Researchers in the United States have reported that a baby born with HIV has been cured after very early treatment with standard drug therapy. It is the first account of an infant achieving a so-called functional cure.

A baby girl, born in Mississippi with the AIDS virus HIV, has been "functionally cured" after very early treatment, researchers announced on Sunday at the Conference on Retroviruses and Opportunistic Infections in Atlanta.

"This is a proof of concept that HIV can be potentially curable in infants," said Dr. Deborah Persaud, a virologist at Johns Hopkins University in Baltimore, who presented the findings the conference.

A functional cure is a rare event in which a person goes into remission without the need for drugs, because blood tests show no signs that the virus is making copies of itself.

Scientists believe this early use of antiviral treatment likely resulted in the infant's cure, by preventing the virus from forming cells known as viral reservoirs.
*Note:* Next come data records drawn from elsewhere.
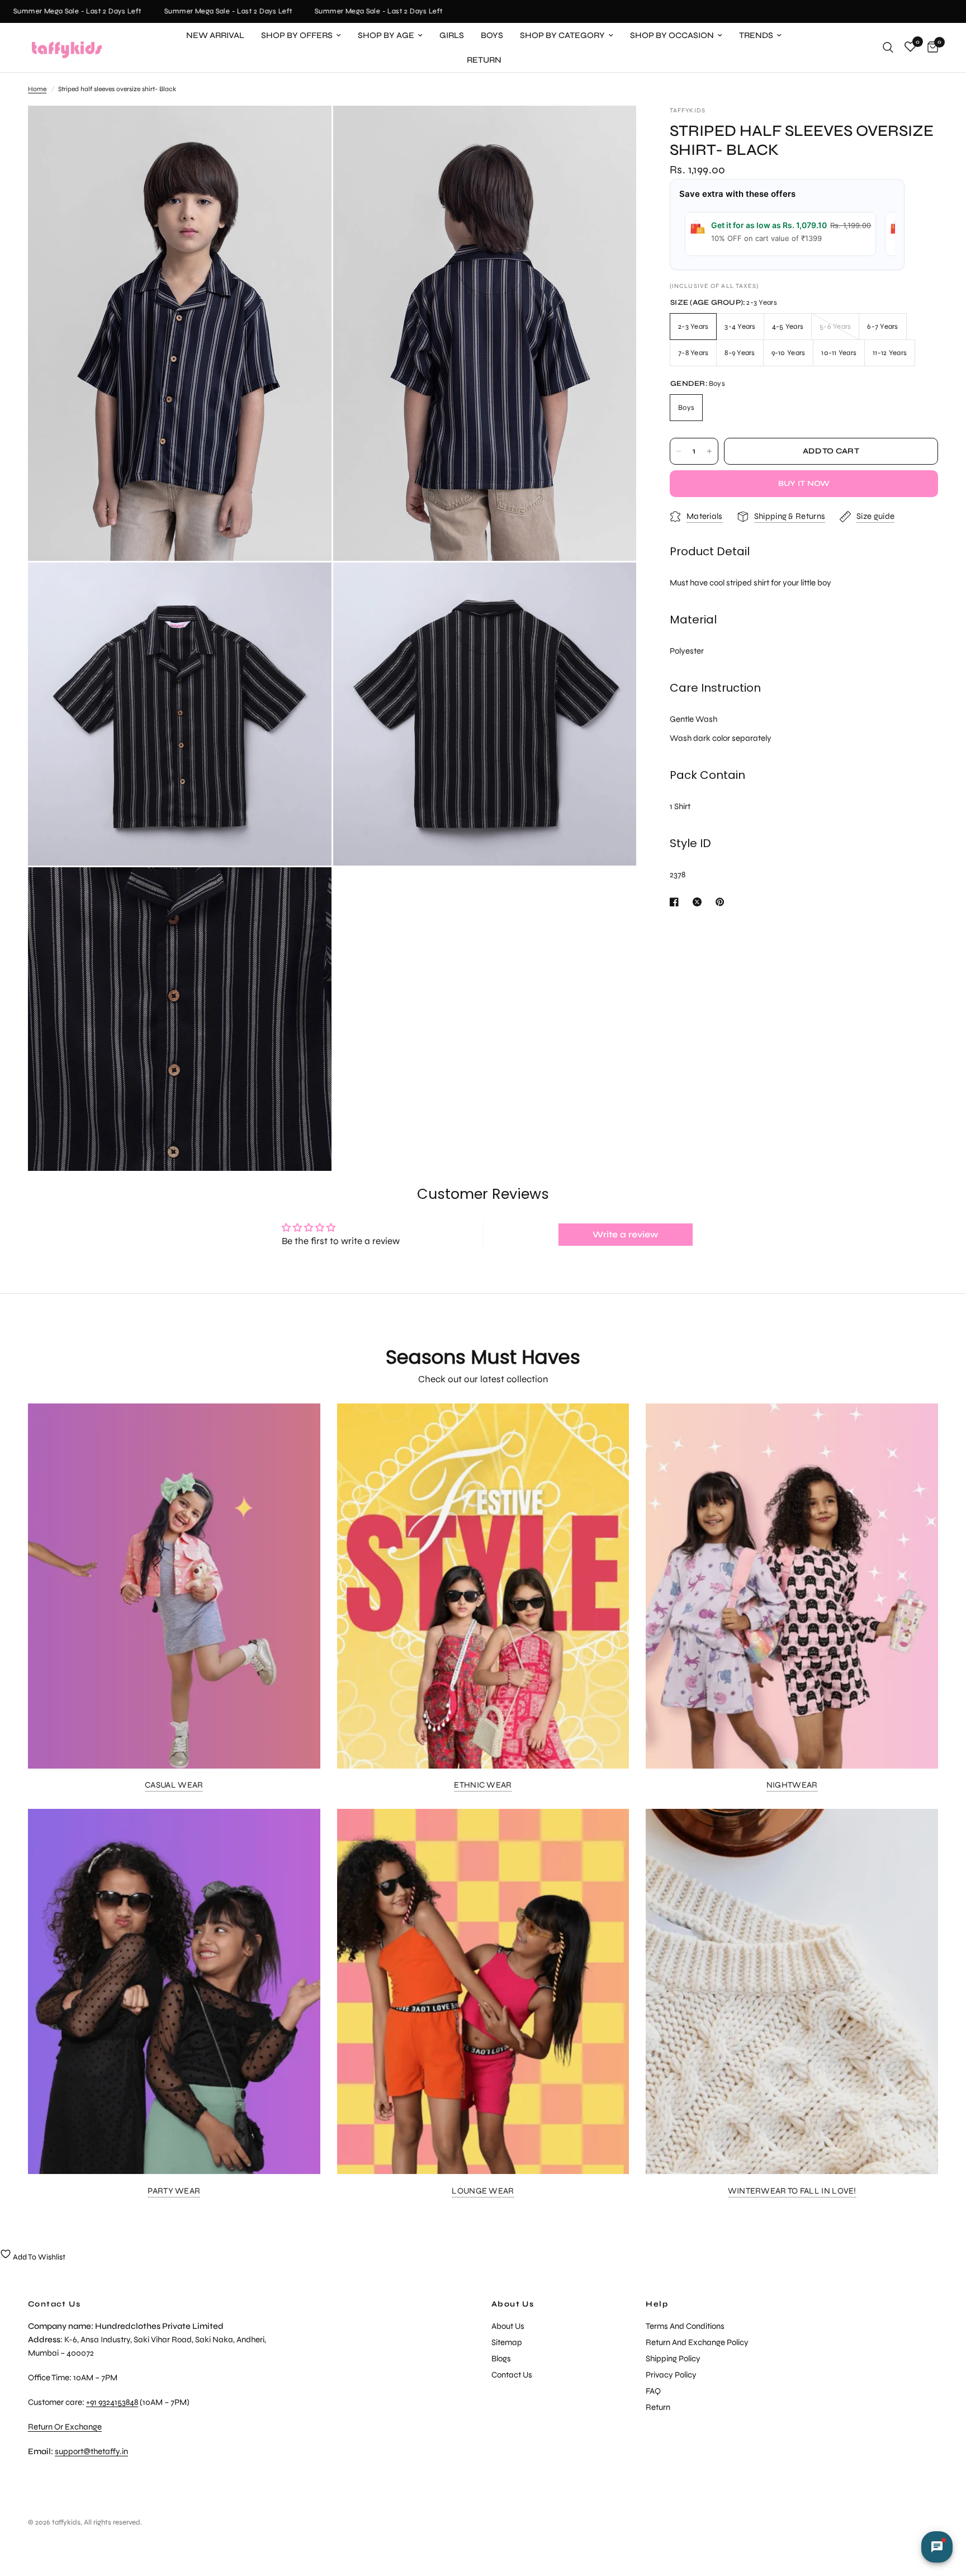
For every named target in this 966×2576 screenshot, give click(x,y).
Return (484, 60)
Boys (492, 35)
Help (657, 2304)
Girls (451, 35)
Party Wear (174, 2191)
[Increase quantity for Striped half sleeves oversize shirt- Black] (709, 451)
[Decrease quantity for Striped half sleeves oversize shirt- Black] (678, 451)
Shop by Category (562, 35)
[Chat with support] (937, 2547)
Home (37, 89)
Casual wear (174, 1785)
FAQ (653, 2391)
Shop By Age (386, 35)
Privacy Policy (671, 2375)
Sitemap (506, 2342)
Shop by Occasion (672, 35)
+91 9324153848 (112, 2402)
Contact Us (511, 2375)
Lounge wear (483, 2191)
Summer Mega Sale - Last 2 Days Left (198, 11)
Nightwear (792, 1785)
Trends (756, 35)
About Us (512, 2304)
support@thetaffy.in (91, 2451)
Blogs (501, 2358)
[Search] (888, 47)
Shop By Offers (297, 35)
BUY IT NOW (804, 483)
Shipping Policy (673, 2358)
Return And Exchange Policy (697, 2342)
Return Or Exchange (65, 2427)
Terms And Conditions (685, 2326)
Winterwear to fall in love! (792, 2191)
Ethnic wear (483, 1785)
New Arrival (215, 35)
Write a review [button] (626, 1234)
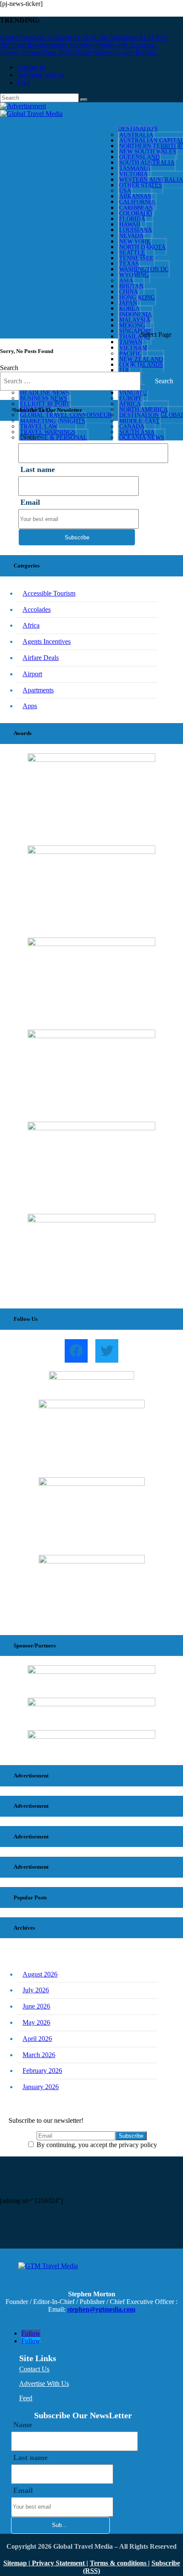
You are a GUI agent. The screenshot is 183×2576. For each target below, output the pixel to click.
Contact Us (34, 2369)
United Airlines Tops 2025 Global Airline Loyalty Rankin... (80, 52)
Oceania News (141, 437)
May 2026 (36, 2022)
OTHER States (140, 185)
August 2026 (40, 1974)
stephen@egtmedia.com (101, 2309)
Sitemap (16, 2563)
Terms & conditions (119, 2563)
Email (30, 502)
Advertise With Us (44, 2383)
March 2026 (39, 2054)
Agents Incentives (47, 641)
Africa (31, 625)
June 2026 (36, 2006)
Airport (32, 673)
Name (22, 2424)
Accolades (37, 609)
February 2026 (42, 2070)
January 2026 (41, 2086)
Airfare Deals (41, 657)
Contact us (31, 67)
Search (9, 367)
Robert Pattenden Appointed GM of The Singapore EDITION (83, 37)
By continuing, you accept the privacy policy (96, 2144)
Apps (30, 705)
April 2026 (37, 2038)
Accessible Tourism (49, 593)
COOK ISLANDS (141, 365)
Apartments (38, 690)
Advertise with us (40, 74)
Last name (37, 469)
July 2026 (36, 1990)
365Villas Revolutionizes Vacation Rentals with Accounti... (79, 45)
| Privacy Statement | (58, 2563)
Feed (23, 82)
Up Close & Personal (53, 437)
The only other person considered cured of the virus - the so-called "Berlin patient", Timothy Ray Brown - underwent a very different treatment that included a bone marrow transplant from a special donor.

The Mississippi baby's case involved the use of a mixture of widely available drugs standardly used to treat HIV infection in newborns.

Hope on the horizon

The mother of the child wasn't diagnosed as HIV positive until she was in labor at the hospital, which meant the baby had not received prenatal care for the infection.

Doctors transferred the baby to the University of Mississippi Medical Center in Jackson, where within 30 hours of birth, she was given a mixture a three drugs, a faster and stronger treatment than is usual.

The child responded well through age 18 months, when the mother temporarily stopped treatment for the child, researchers said. When they returned ten months later, tests revealed no virus in the child's blood.

After more sophisticated testing, results uncovered just traces of the virus' genetic material still present, labeling the child as functionally cured.

The child, who is now two and a half years old, has been off medication for about a year.

While more testing needs to be done to see if the treatment has the same effect on other children, the results could change the way high-risk babies are treated, or lead to a possible cure for children with HIV.